The local transmitters do not switch from say 1080i to 480p and back when you see SD content on a station that is HD capable. Instead, the station merely upconverts the SD content to fit their HD output. Locally FOX's -1 channel is always 720p, but the content is often letterboxed because the source is 480, same with NBC. The local news and other SD programs look SD, but they are being broadcast upconverted to 1080i. There is no streching (like TNT does (YUCK!!) just adding the grey/black bars to the sides to fill the page.

It is a semantic thing. The content varies between 480p and 1080i but the broadcast is always 1080i. When the forget to "throw the switch" they are still feeding their SD content (usually also on the analog channel) into the digital transmitter. They just need to switch to the HD content.


----------



## DP1 (Sep 16, 2002)

John W said:


> There have been many instances in our local market where there was a delay, or total screw up, in the station "throwing the hd switch" so that we would be receiving a program or event provided by the network in hd, in hd.So, I don't think the "all day long" thing is happening in Fort Wayne, unless I'm missing something.


When James said, "Regardless of source quality they are still broadcasting in HD", he meant just in regards to resolution not actual programming.

Most all stations like Network affiliates, say CBS, are sending out a 1920x1080i signal 24/7 regardless of whether they're showing true HD content or not.

"Flipping the switch" is in regards to passing through the true HD content when that type of programing starts at a given time (as opposed to spacing out and continuing to show upconverted prograaming).
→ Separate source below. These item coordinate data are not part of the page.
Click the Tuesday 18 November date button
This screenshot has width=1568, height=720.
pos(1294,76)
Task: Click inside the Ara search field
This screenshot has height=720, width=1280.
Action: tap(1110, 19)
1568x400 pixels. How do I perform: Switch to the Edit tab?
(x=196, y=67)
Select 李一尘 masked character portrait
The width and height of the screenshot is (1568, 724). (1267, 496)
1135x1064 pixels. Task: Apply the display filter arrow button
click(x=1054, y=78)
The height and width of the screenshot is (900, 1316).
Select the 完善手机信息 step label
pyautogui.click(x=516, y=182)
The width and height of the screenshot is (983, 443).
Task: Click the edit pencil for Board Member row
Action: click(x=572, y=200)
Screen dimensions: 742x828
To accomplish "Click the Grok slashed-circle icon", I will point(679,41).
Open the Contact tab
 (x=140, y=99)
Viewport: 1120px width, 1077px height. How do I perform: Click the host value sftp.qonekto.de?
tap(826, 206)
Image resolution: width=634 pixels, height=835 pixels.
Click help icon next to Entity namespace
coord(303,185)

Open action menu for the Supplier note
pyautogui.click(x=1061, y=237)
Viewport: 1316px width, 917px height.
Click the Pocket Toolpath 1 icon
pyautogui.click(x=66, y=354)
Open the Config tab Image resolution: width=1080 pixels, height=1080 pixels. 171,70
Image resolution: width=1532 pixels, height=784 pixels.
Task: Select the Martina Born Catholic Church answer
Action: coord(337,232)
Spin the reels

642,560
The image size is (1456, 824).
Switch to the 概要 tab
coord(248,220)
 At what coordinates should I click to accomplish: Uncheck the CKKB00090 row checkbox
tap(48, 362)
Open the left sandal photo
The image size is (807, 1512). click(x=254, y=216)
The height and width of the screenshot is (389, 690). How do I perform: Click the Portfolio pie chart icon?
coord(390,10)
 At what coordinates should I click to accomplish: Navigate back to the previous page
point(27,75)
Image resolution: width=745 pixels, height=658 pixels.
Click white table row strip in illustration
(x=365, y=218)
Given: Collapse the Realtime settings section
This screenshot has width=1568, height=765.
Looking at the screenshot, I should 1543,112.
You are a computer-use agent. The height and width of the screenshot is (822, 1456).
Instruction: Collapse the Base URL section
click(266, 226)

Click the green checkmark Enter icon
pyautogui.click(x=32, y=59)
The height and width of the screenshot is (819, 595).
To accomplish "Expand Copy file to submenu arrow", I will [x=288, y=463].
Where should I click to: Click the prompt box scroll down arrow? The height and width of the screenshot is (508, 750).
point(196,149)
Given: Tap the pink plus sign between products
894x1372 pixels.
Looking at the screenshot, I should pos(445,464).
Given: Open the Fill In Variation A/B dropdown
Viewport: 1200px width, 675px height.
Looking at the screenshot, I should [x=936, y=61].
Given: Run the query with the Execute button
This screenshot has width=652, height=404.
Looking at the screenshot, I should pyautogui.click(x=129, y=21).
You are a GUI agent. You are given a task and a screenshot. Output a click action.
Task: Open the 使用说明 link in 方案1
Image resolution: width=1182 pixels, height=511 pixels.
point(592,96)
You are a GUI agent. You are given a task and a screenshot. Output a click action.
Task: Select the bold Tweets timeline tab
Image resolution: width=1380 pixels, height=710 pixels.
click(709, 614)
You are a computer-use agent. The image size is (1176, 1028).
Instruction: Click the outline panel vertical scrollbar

But whether they flip it or not, the signal being sent out is still 1920x1080i around the clock.

Thats why there has to be the distinction made between resolution and programming. We cant say we're watching HD (programming) just because a station is always broadcasting HD (resolution).

Otherwise, we might as well say that if we buy an in home video processor like the DVDO that takes any old source you put into it and spits it out as an HD resolution to your display, that we're then watching HD.

Be kinda of hard to call viewing an old VHS tape of something, watching "HD".


----------



## kb7oeb (Jun 16, 2004)

Not all hardware handles resolution changes gracefully, I have a stb that will lock up if the tuned station changes.


----------



## James Long (Apr 17, 2003)

Native pass through is an interesting concept. I suppose sets with their own tuners would be more accustomed to a changing input. My first ATSC tuner had a preset output as well (converting whatever it received into one of four formats).

My HD monitor does seem to adjust well when I change the HD output of the 622 to other settings. A brief glitch. When we do get 'native pass through' I expect many people won't like the glitch as the sources change.

Just another "feature" that will be a bug to some. I agree with Mark. This needs to be an OPTIONAL feature.


----------



## harsh (Jun 15, 2003)

jgurley said:


> I believe the above statement refers of OTA transmissions only and would not include ALL the programs transmitted by satellite or cable companies. That would mean the Food Network, Fox News, Hallmark, etc. would be required to transmit a digital signal.?


These "nationals" typically don't transmit at all. They "uplink" a digital signal to satellite and have for several years. What cable, satellite or broadband do to deliver them to you is none of their concern.

You are correct in that all content broadcast on channels 2-69 will be required to be digital. This doesn't change your relationship with a cable company nor a satellite distributor as they will likely continue to deliver in the same manner as they are now for a few years. How they receive the signal is not your problem.


----------



## Stewart Vernon (Jan 7, 2005)

James Long said:


> My HD monitor does seem to adjust well when I change the HD output of the 622 to other settings. A brief glitch. When we do get 'native pass through' I expect many people won't like the glitch as the sources change.
> 
> Just another "feature" that will be a bug to some. I agree with Mark. This needs to be an OPTIONAL feature.


There is a brief glitch on my monitor when I change... but it takes no more time than it does to change a channel does... roughly a second or 2 tops... so if the bonus was native passthrough for an extra second while changing channels... I'd go for it!

But I absolutely agree that it should be an additional option and they should keep the settings available now for those who prefer to convert everything to one resolution.


----------



## dbconsultant (Sep 13, 2005)

James Long said:


> Native pass through is an interesting concept. I suppose sets with their own tuners would be more accustomed to a changing input. My first ATSC tuner had a preset output as well (converting whatever it received into one of four formats).
> 
> My HD monitor does seem to adjust well when I change the HD output of the 622 to other settings. A brief glitch. When we do get 'native pass through' I expect many people won't like the glitch as the sources change.
> 
> Just another "feature" that will be a bug to some. I agree with Mark. This needs to be an OPTIONAL feature.


Couldn't agree more! Different setups call for different solutions - at least the option would allow people to choose what suits them best! :up:


----------